======== Source material ========

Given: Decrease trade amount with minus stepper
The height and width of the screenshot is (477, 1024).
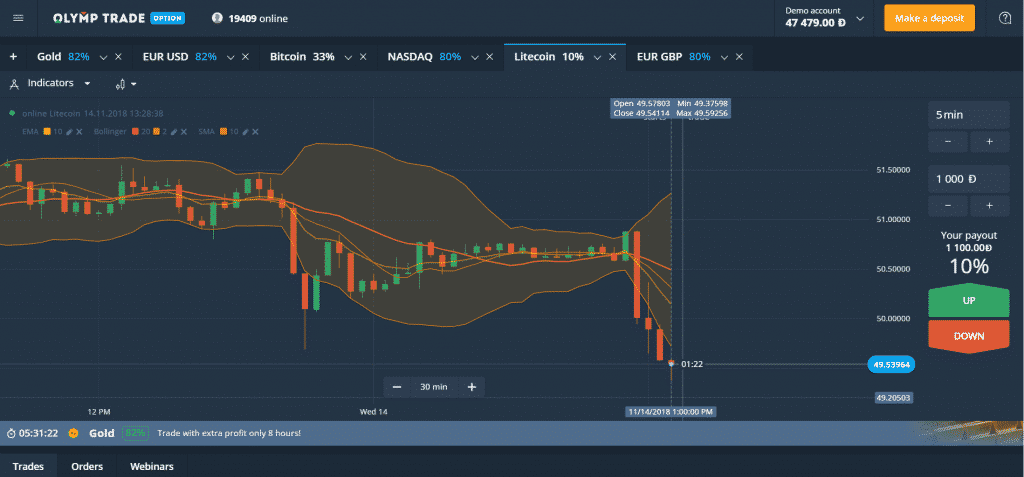Looking at the screenshot, I should [947, 206].

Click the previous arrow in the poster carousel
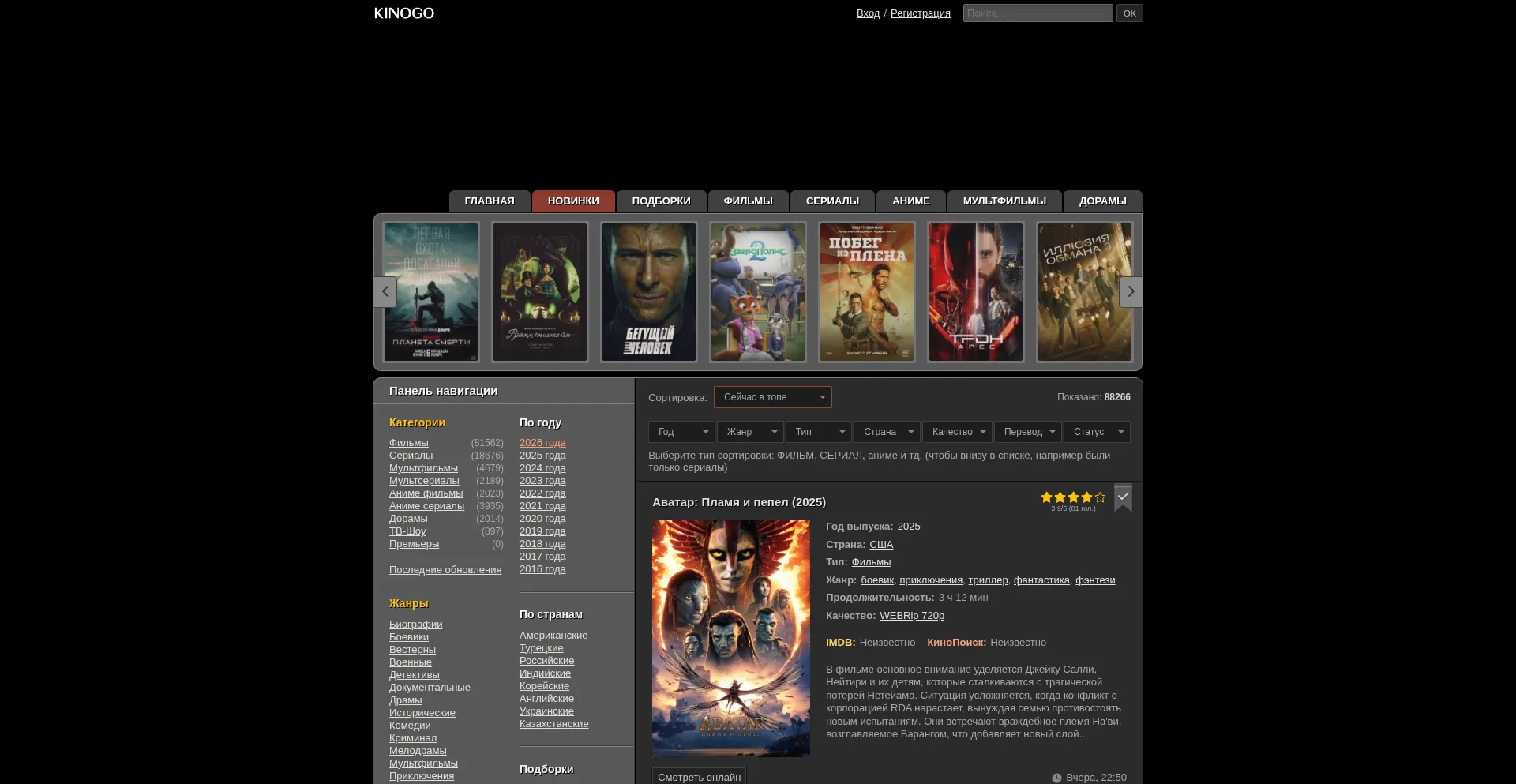[x=385, y=292]
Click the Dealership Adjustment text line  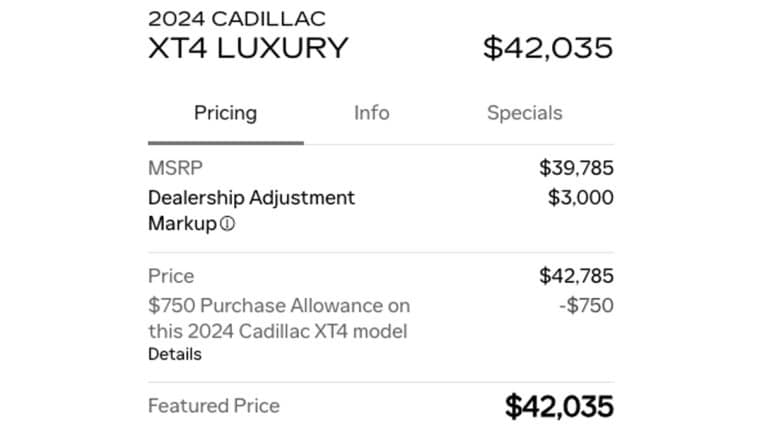pos(251,198)
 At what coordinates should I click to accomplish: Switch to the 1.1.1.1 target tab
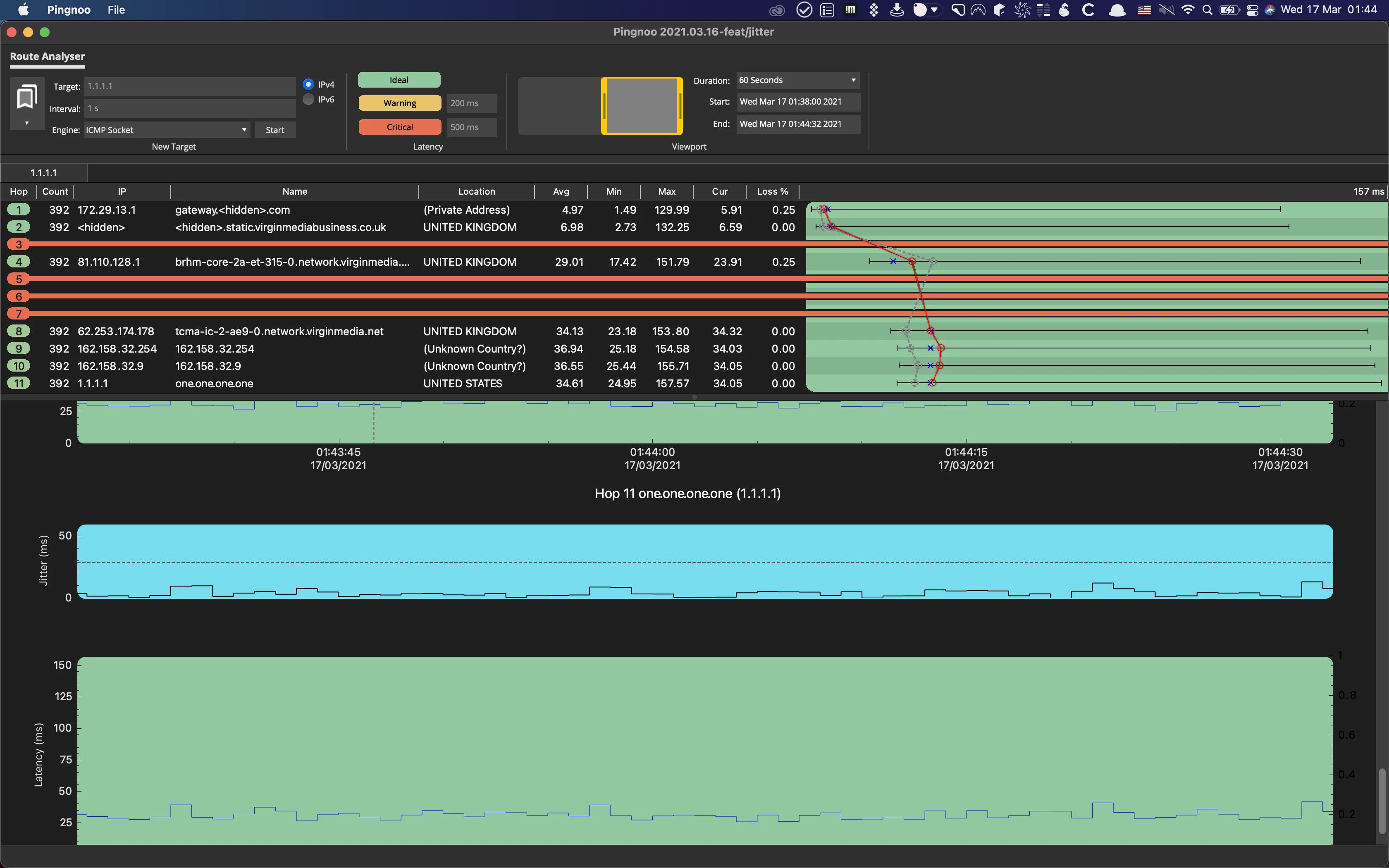click(44, 173)
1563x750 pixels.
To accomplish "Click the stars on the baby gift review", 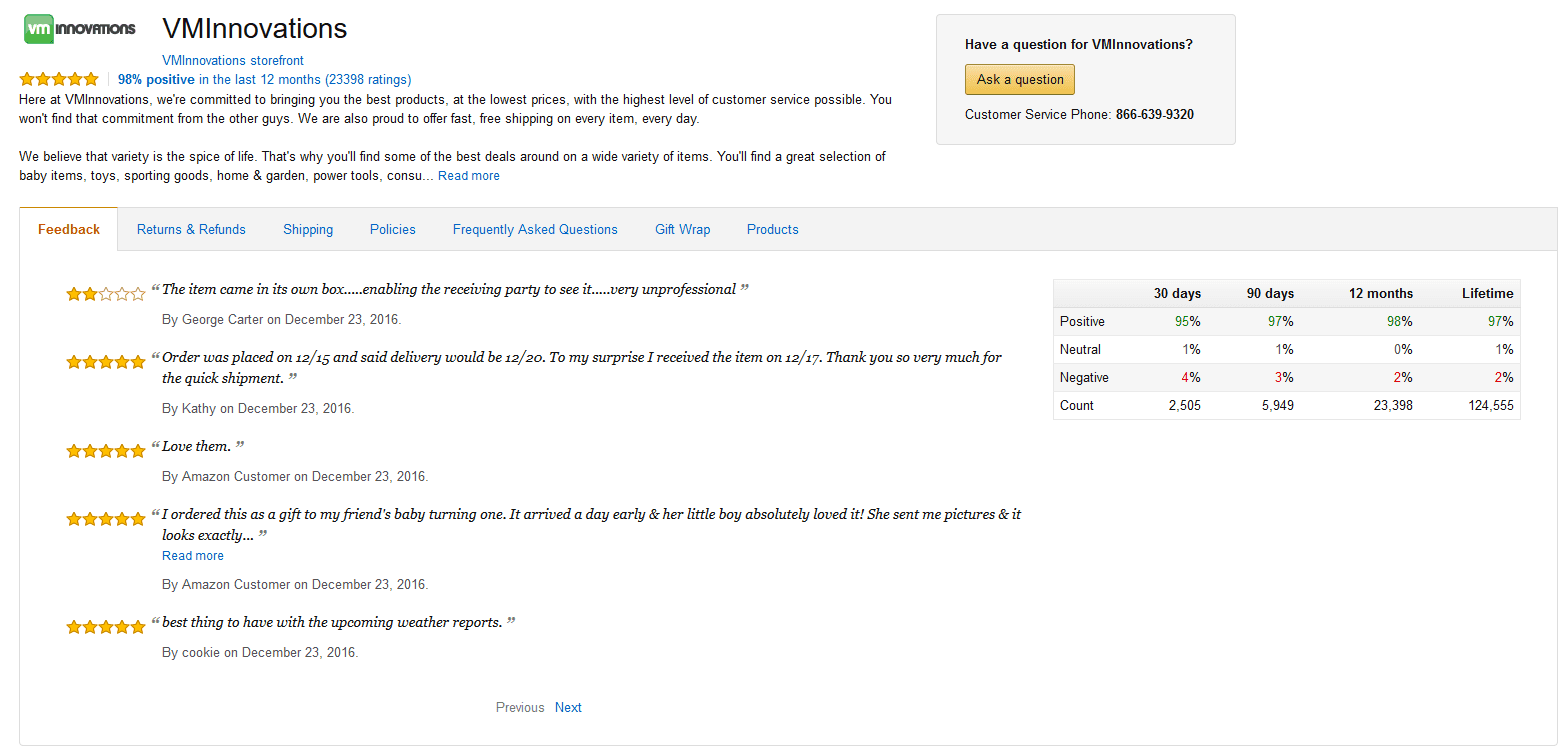I will [x=105, y=518].
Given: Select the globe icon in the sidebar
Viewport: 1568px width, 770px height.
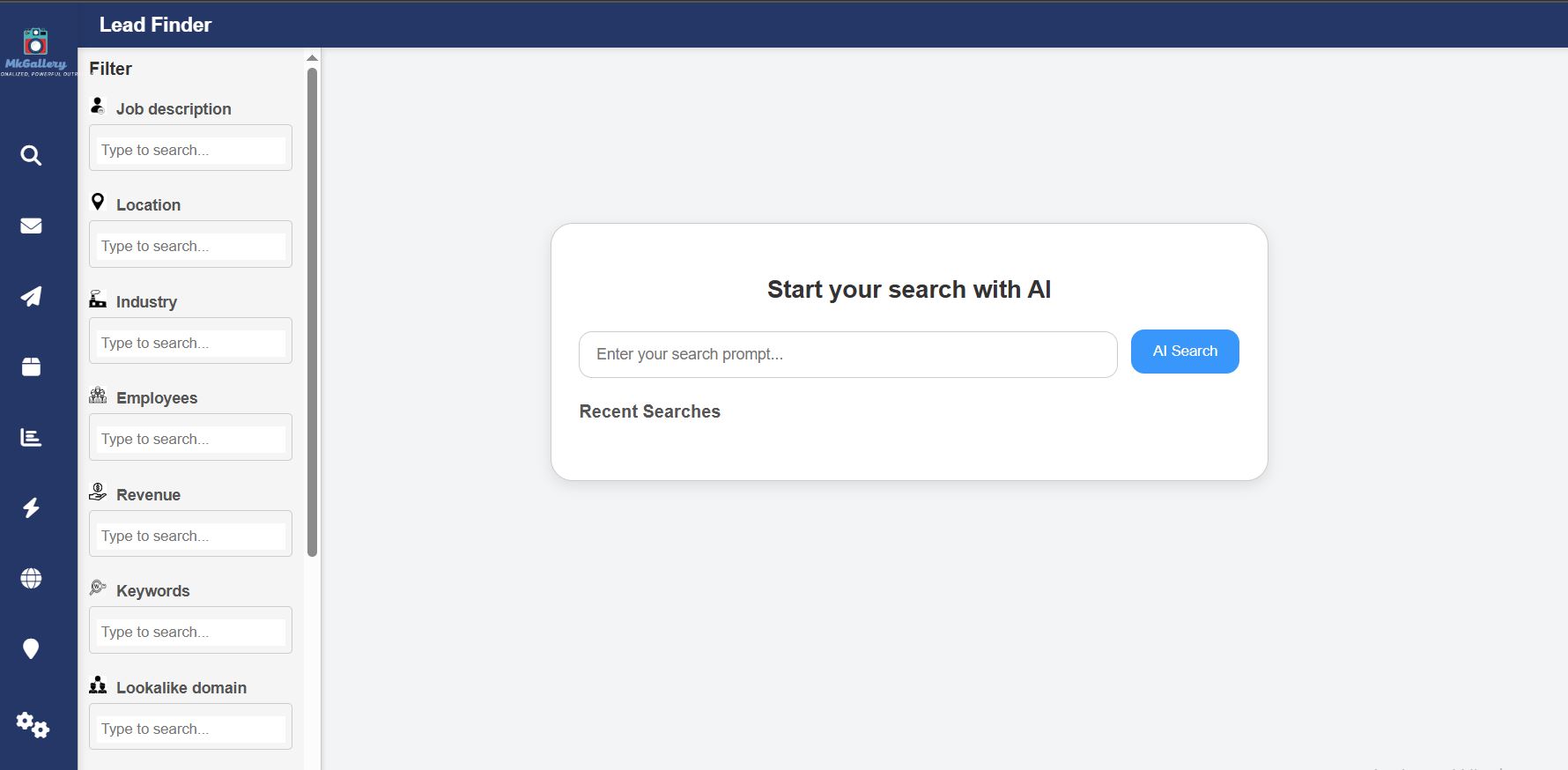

========

> Task description
Whenever the string "Given" shows up in a line of the records, that line counts; state how many lines count, and only that.

> Solution for this exercise
2